Reports of the most recent avian influenza outbreak came from the Mongolian Ministry of Food and Agriculture, after a discovery of dead wild migratory birds at Erkhel Lake in Kovsgol province. The finding coincided with confirmations of cases in Russia and Kazakhstan. WCS wildlife health experts working in western Mongolia immediately traveled to the site, near the border with Russia, to study these latest victims, and a joint WCS-Mongolia team of scientists, veterinarians, and public health officials collected samples from both dead birds and those at risk of contracting the virus. The team, supported by the UN’s Food and Agriculture Organization (FAO), sent the samples to the U.S. Department of Agriculture (USDA), which confirmed that the birds were infected with the pathogenic form of avian flu, H5N1—the same strain that has killed over 50 people in Southeast Asia and more than 5,000 wild birds in western China.

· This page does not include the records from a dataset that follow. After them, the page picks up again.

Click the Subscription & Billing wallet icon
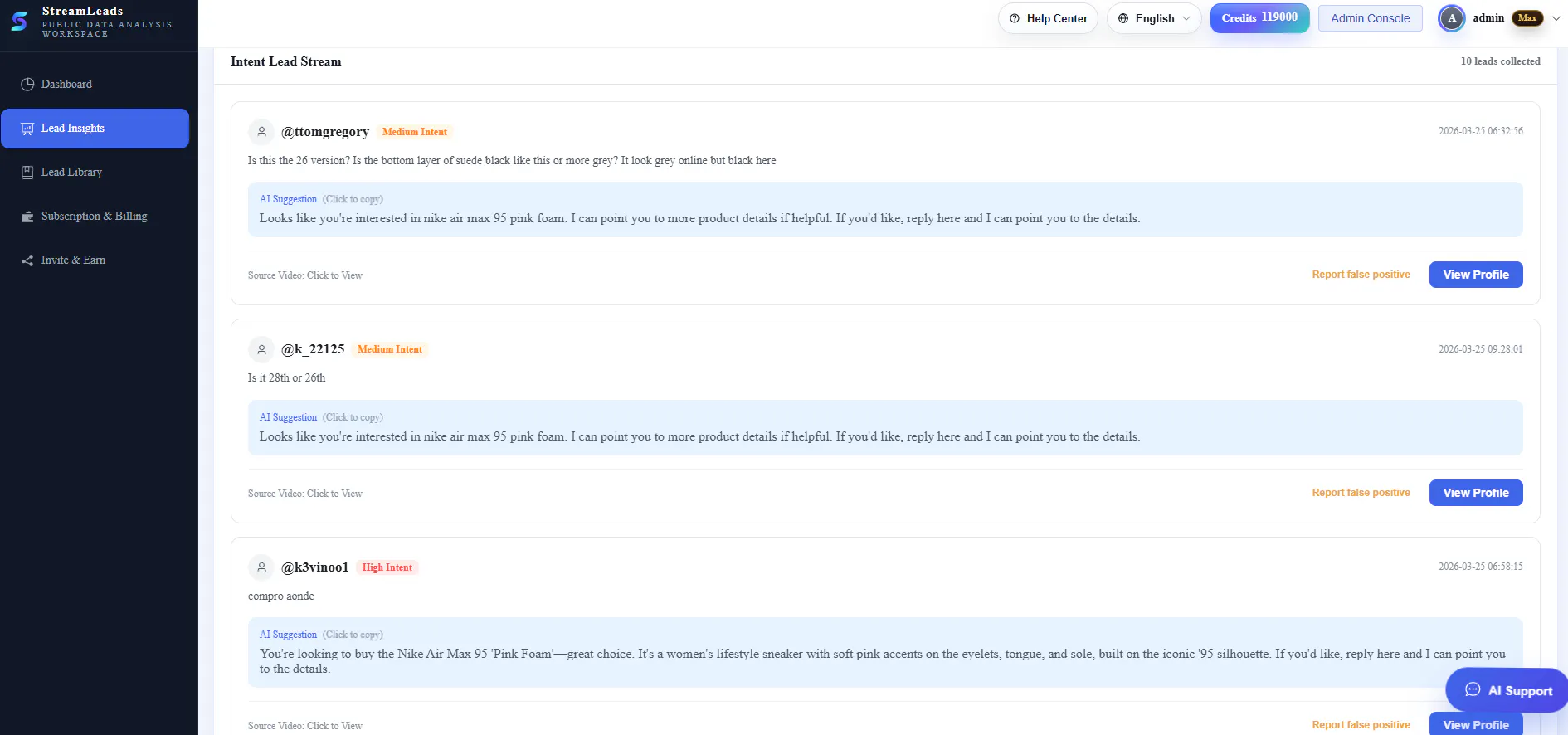 [x=27, y=217]

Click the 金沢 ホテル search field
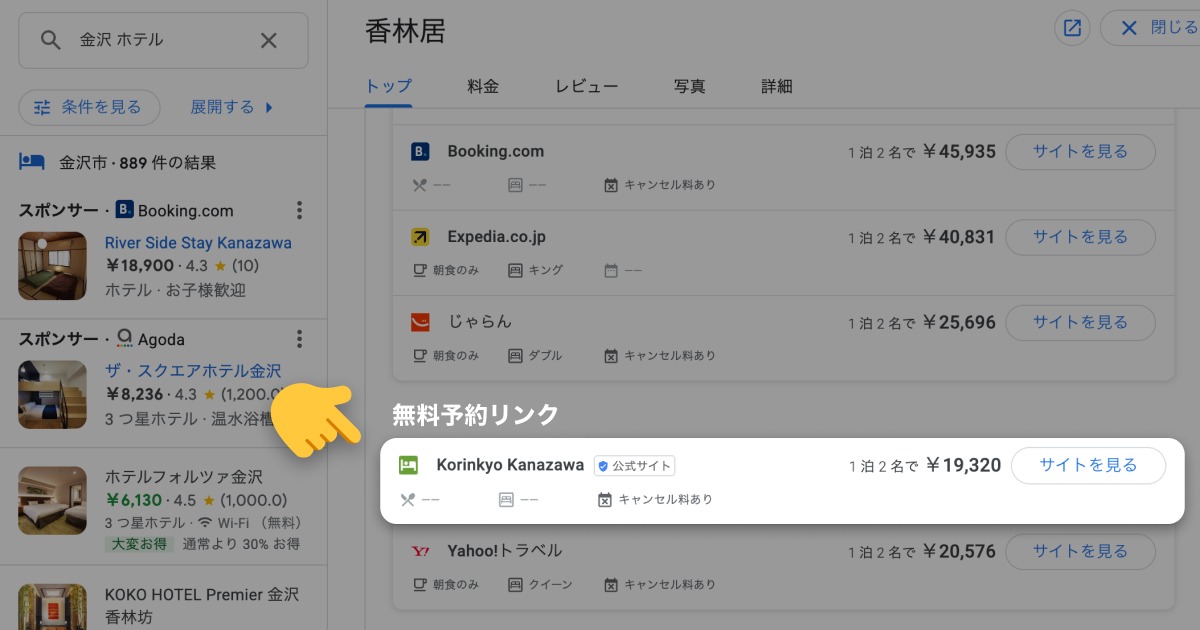[160, 40]
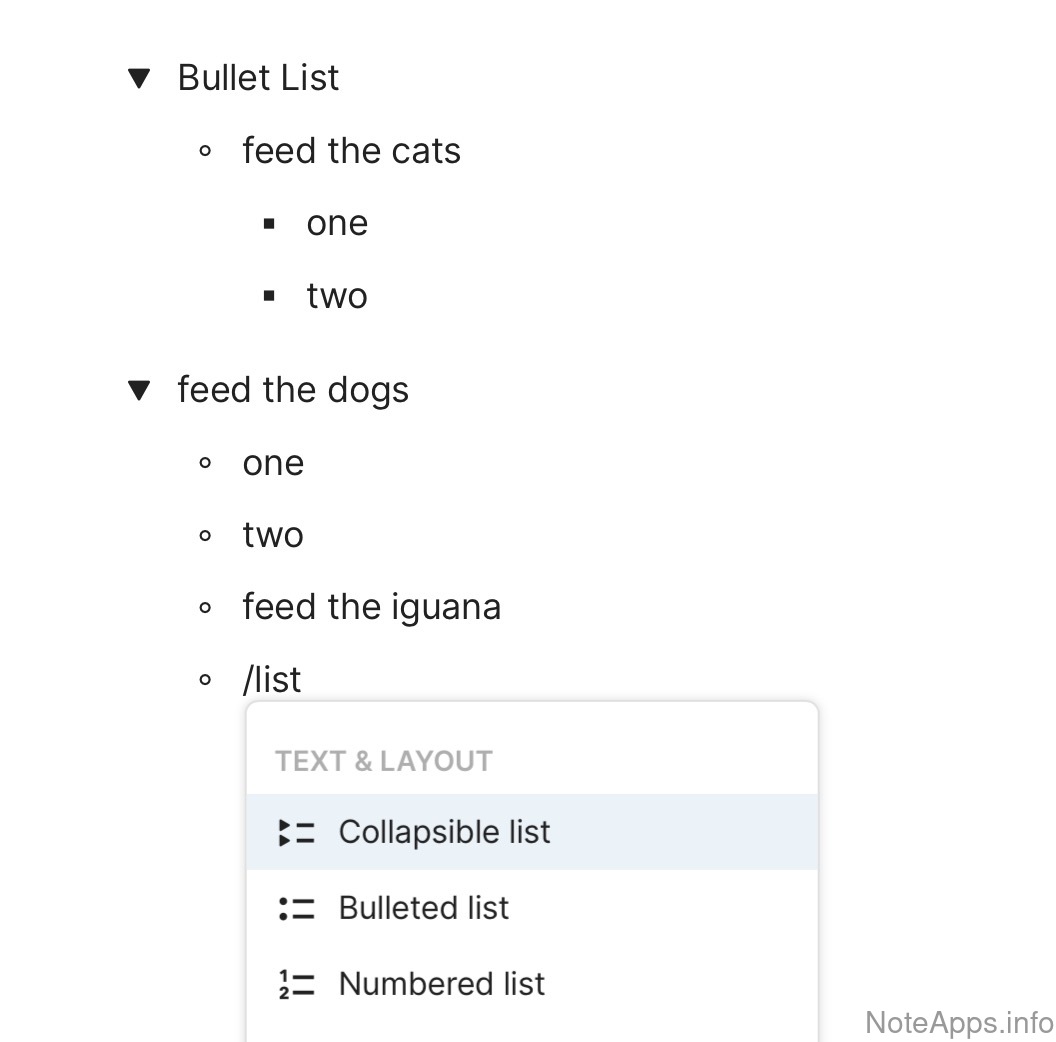The height and width of the screenshot is (1042, 1056).
Task: Select Collapsible list menu option
Action: tap(444, 832)
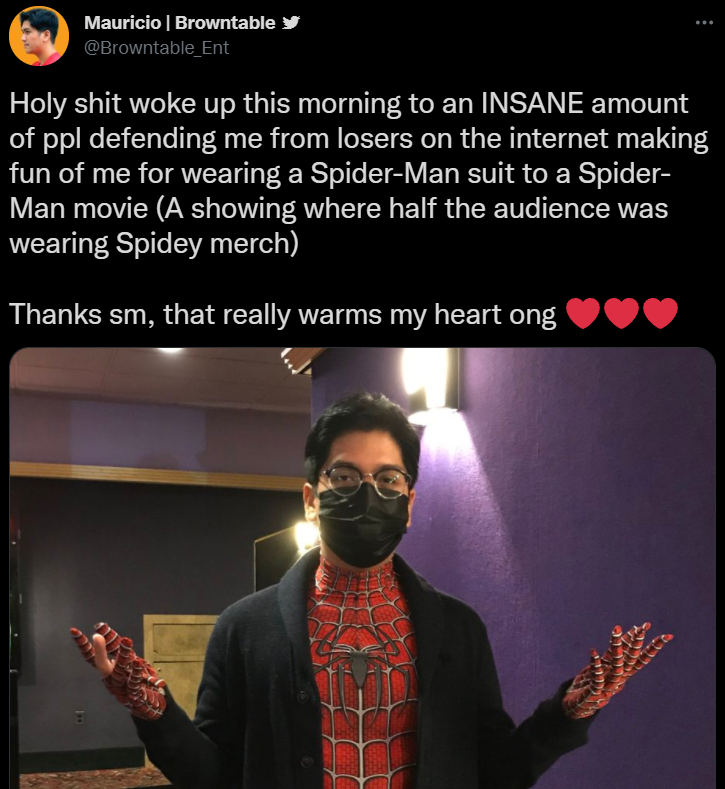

The collaborative, multidisciplinary response to this latest outbreak reflects the WCS One World-One Health approach to making informed decisions on global health crises that intersect human, wildlife, and livestock populations. WCS experts are warning that to contain this potential epidemic, prevention activities must include better management practices in farms, especially those that are small and open-air, where domestic poultry and waterfowl are allowed to intermingle with wild birds. Officials would also need to monitor wildlife markets, where wild and domesticated species are kept in close proximity, and risk exposure to a wide range of pathogens.

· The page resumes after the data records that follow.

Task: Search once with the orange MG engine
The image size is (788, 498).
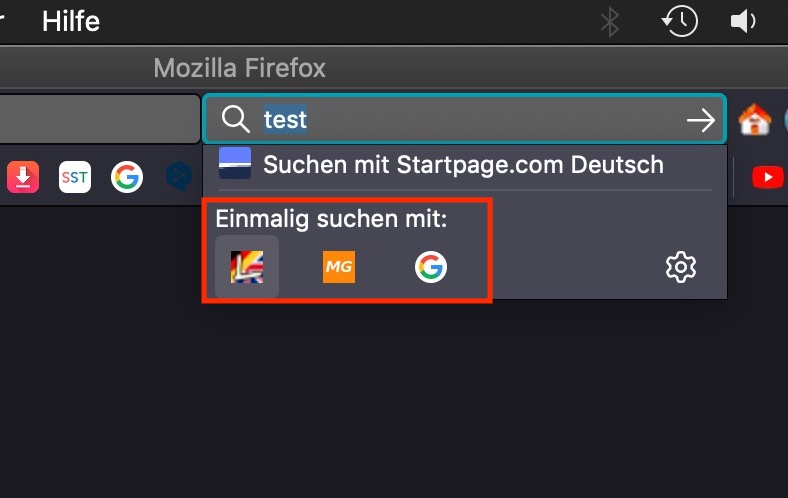Action: [x=339, y=267]
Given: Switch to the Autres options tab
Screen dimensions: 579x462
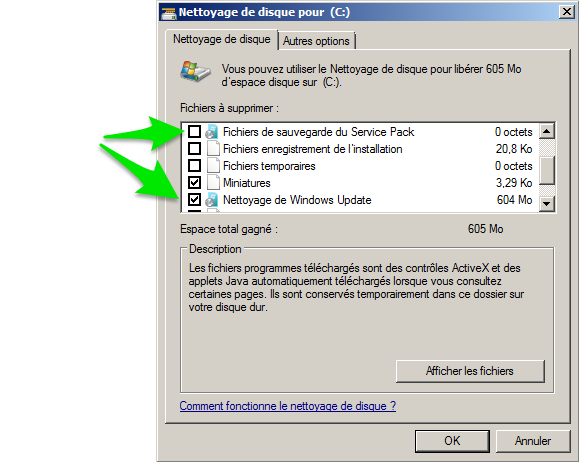Looking at the screenshot, I should (316, 41).
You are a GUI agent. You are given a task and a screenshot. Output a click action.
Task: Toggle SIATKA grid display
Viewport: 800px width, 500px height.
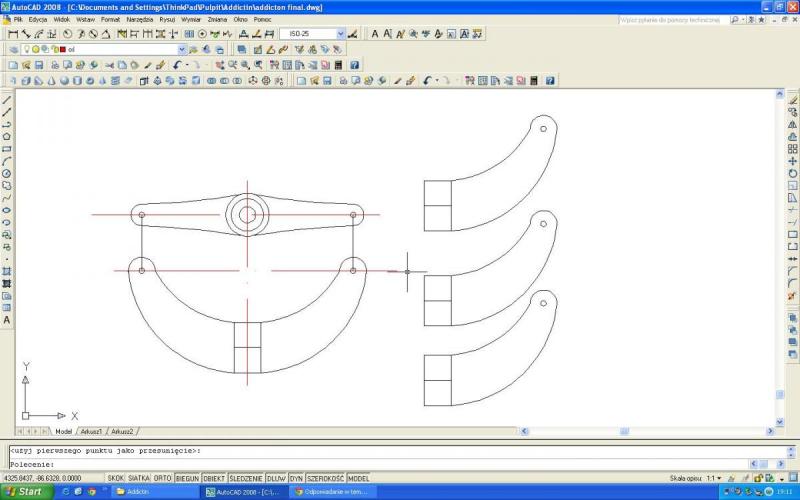pyautogui.click(x=140, y=478)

The latest discovery of the virus indicates a new threat. Infected wild migratory birds have the capacity to carry the highly pathogenic avian influenza across long distances, introducing it to areas even where there is a paucity of domestic poultry, as in Mongolia. Yet WCS scientists remain hopeful that proactive prevention efforts in farms and markets can curb this potential epidemic: While approximately 100 dead birds were found at Erkhel Lake, 6,500 apparently healthy birds of 55 species were also observed. The samples collected from live whooper swans living at the same site as one dead, infected swan tested negative for the virus, as did samples from other live birds, including ruddy shelducks, bar-headed geese, and black-headed gulls. Researchers are therefore drawing preliminary conclusions that the waterfowl species typically identified in recent outbreaks appear to be victims rather than effective carriers of the disease.

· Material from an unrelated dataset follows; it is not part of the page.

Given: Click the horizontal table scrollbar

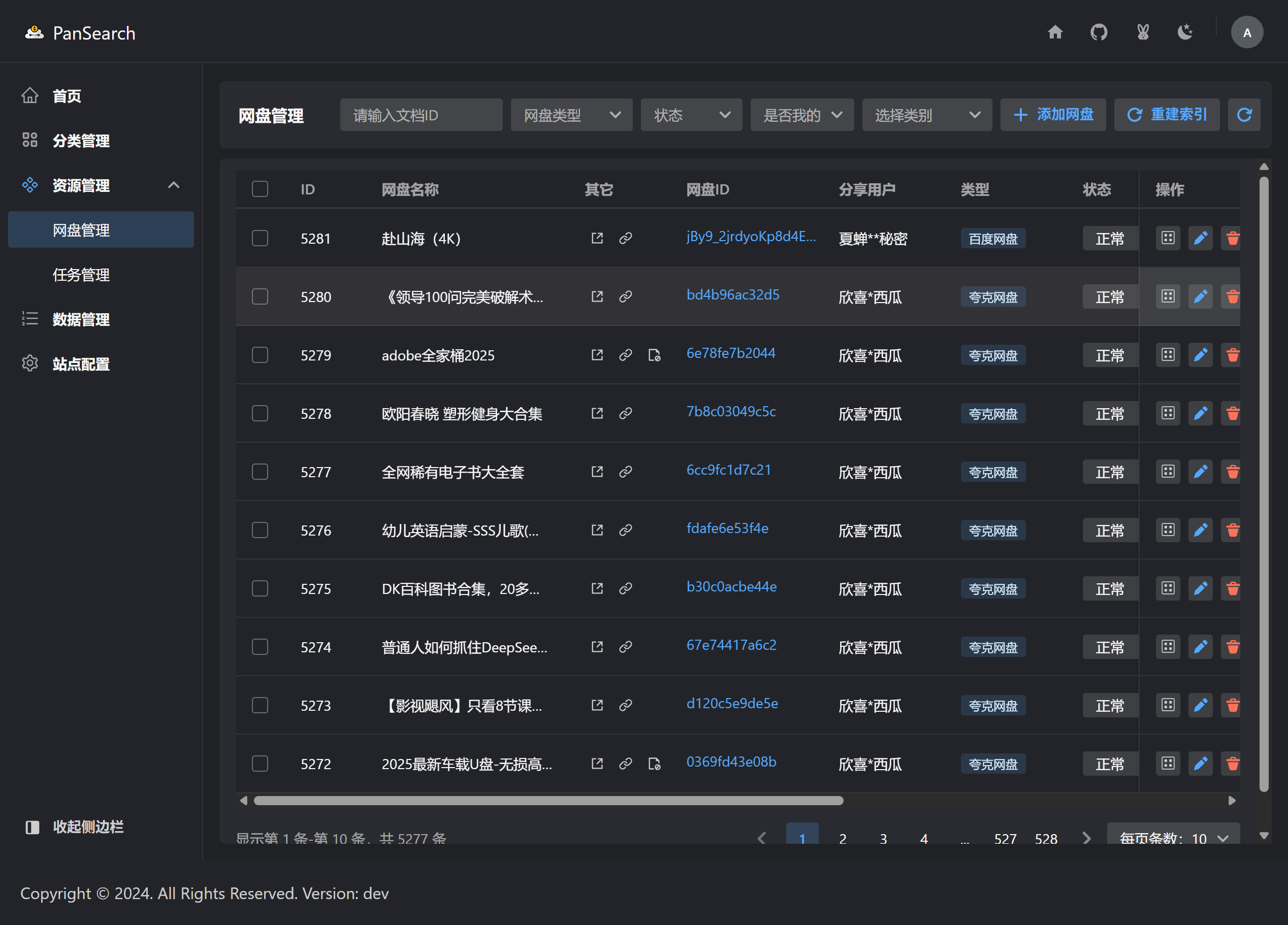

Wildlife and health experts, including the FAO, maintain that indiscriminate culling of wild migratory bird populations would be ineffective in preventing the spread of avian flu. “Focusing our limited resources on the hubs where humans, livestock, and wildlife come into close contact,” says Dr. Billy Karesh, Director of the FVP, who led the WCS team in Mongolia, is “the best hope for successfully containing the spread of avian flu.”